Vida y muerte en el condado de Harlan
Apuntes a la la sexta y última temporada de 'Justified'
Reinventar es un arte consumido en la melancolía. Posiblemente por eso cueste tanto sacar adelante en nuestros días aquel material que, en el pasado, el polvo no lograba ocultar, y que se idealizaba a través del western. De entes cultivados en aquel yermo, y masacrados por un bagaje incierto, lleva hablando Justified ya seis temporadas. Y no habrá más. Son suficientes para establecer, desarrollar y terminar de definir las bases de la novela negra, cuyos resquicios actuales todavía se hallan teñidos por la tinta del difunto Elmore Leonard. A través del sendero de vida y muerte que un marshal, parece que se rinde un profundo homenaje al autor. En cada diálogo se respira profundamente la naturalidad del criminal, la humanidad de sus pensamientos, que no por ello idealizada en lo que hace. Estos conceptos son con los que hay que idealizarse para entender el planteamiento de Justified.
Raylan Givens, marshal y protagonista demacrado, entre otras cosas, por una relación tumoral con su padre, hila cada uno de los núcleos sociales residentes en el Kentucky más alejado de su propia concepción estatal.
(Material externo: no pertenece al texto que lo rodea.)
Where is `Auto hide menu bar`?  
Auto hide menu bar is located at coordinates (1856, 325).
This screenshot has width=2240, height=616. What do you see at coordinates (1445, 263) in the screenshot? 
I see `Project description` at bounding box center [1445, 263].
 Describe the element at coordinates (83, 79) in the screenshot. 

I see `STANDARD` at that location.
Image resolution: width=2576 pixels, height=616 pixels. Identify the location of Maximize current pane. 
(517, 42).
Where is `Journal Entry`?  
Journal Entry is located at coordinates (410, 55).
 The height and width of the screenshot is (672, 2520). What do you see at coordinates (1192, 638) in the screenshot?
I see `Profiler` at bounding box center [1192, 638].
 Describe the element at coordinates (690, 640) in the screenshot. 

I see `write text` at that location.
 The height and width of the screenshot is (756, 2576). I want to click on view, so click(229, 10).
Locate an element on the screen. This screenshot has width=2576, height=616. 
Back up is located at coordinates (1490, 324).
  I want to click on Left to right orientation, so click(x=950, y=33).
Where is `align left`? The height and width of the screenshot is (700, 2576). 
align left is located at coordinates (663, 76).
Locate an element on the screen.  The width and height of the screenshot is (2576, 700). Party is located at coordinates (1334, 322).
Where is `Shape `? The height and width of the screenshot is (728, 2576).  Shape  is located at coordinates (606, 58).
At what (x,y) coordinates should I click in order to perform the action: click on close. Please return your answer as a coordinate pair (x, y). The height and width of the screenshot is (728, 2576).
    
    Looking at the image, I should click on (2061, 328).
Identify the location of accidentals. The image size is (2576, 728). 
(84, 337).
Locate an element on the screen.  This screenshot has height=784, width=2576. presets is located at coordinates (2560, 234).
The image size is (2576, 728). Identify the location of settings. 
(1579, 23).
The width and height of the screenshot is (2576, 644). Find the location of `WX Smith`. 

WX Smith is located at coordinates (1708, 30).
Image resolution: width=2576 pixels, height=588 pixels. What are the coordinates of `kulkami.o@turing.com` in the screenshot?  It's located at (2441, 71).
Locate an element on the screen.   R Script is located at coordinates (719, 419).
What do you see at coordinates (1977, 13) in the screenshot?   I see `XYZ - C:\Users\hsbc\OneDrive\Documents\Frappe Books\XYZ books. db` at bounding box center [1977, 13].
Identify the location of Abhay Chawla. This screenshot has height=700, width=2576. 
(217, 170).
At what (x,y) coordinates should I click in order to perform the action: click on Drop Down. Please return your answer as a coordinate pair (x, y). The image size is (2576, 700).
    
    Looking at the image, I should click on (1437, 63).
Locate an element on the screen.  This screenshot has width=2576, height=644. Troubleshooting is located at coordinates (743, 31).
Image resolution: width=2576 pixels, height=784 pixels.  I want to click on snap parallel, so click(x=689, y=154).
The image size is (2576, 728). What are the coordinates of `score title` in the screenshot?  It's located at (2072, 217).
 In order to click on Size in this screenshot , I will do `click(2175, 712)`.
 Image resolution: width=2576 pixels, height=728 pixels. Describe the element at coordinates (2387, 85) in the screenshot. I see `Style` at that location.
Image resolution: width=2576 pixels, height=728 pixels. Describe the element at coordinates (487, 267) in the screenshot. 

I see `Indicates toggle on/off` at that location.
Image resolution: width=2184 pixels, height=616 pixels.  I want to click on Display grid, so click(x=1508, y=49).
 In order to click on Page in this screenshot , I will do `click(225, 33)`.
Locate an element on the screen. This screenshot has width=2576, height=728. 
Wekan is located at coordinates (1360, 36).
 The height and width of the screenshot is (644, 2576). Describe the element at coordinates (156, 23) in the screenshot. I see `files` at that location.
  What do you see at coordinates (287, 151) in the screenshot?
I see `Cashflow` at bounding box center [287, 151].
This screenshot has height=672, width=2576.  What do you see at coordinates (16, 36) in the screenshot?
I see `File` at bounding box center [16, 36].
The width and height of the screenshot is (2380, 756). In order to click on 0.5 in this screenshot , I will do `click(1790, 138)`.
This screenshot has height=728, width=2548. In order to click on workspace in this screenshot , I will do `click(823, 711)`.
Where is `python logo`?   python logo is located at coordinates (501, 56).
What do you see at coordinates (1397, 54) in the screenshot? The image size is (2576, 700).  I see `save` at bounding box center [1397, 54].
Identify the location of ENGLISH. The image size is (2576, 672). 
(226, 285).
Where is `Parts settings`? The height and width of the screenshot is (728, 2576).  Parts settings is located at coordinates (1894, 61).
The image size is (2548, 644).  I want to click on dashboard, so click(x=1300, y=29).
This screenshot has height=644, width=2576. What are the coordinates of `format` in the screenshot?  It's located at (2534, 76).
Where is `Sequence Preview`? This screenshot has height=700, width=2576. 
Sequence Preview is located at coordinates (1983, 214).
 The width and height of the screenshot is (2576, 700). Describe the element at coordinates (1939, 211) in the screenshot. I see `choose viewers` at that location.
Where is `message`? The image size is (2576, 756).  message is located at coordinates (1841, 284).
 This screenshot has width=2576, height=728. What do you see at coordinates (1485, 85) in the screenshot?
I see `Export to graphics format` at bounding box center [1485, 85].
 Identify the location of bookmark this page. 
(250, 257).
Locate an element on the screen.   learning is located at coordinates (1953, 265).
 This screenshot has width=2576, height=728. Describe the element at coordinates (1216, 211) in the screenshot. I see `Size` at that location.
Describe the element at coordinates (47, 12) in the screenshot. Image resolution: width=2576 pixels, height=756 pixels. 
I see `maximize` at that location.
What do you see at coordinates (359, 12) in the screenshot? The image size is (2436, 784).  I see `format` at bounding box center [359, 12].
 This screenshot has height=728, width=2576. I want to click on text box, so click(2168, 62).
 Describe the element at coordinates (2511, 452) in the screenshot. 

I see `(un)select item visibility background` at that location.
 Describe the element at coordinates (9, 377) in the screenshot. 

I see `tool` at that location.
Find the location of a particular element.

En el condado de Harlan se respira una filosofía trascendental, aquella que analiza a los vecinos como ladrones como nosotros. Al fin y al cabo, Leonard sugirió en su novela Pronto que Raylan no era más que un ladrón ataviado con ropas de policía. El alma de su padre, siempre subyacente tanto a nivel físico como espiritual, permite entrever la violencia habitable en una mirada absorbida por el odio. Timothy Olyphant, a lo largo de casi seis años, ha dado forma a un personaje clásico, tanto en las formas como en el contenido, pero dotado de un inexacto estatus de ser quebrado por las circunstancias. En ese aspecto, Justified demuestra por qué cumple con lo que una serie debería prometer. No sólo sitúa a su protagonista en el centro de la acción, sino que incluso se permite cuestionar ese prejuzgado protagonismo. Walton Goggins encarna al tragicómico Boyd Crowder en una especie de doble juego donde prueba a ser némesis y nunca deja de resulta un agradable conversador. En realidad, la trascendencia del villano se encuentra en la coba que pueda darle al héroe, aunque aquí los papeles no están del todo claros. Como si de un gran regusto a western se tratara, ninguno asesina por fervor a la muerte. Tampoco expresan sus razones ni justifican lo que hacen, porque realmente no lo está. Nada lo está en Harlan.
La primera temporada se nutría de la necesidad de dar lustre a un personaje que sonaba a calco del Clint Eastwood más caricaturesco y propio de sus colaboraciones con Leone, para que la trama decidiera avanzar y ahondar tanto en sí misma como en aquellos animales criados en las colinas de ese condado tan maravillosamente hostil. En su ahora sexta temporada, procura equiparar su habitual ritmo imprevisible con la melancolía de la arena alzándose contra la puerta de las tabernas. La muerte comienza a tornarse en parodia de la vida, y su abundancia no hace más que resaltar el reflejo de la calamidad que en aquellos clásicos se respiraba. Pero ahora el viejo sheriff de antaño no es el joven que dibujaron al principio de la serie. Los años han pasado por un carácter que en un momento fue terco, irreverente e infantil, para ahora pasar a ser sólo terco e irreverente. Ni la muerte se sopesa como causa de remordimiento, ni la vida como motivo de alegría. Este marshal se ha evadido de la paternidad (tanto una como la otra) y de la propia responsabilidad para no sentir que, de ser efectivamente humano, tuviese que ejercer el rol que en su día tomó su propio padre. La ética profesional del policía queda en entredicho en más de una ocasión, y la empatía con el ladrón llega a alcanzarse hasta tal punto que la balanza prácticamente iguala ambos papeles como el de uno solo. Harlan, ante todo, respeta, en una especie de mancomunidad tradicionalista, la necesidad de ver a sus hijos correr por sus colinas independientemente de los caminos que han tomado en la vida. El matriarcado de los Bennet que asoló la segunda temporada fue una prueba de ello, y los repudiados gangsters del norte, también. Raylan yace, en medio, pensativo sobre si abandonará su lugar natal caminando hacia el amanecer, y la realidad, en más de una ocasión, zarandea sus convicciones, aunque el personaje creado por Leonard jamás deje ver que, detrás de sí, pueda haber algo más que una máquina de matar.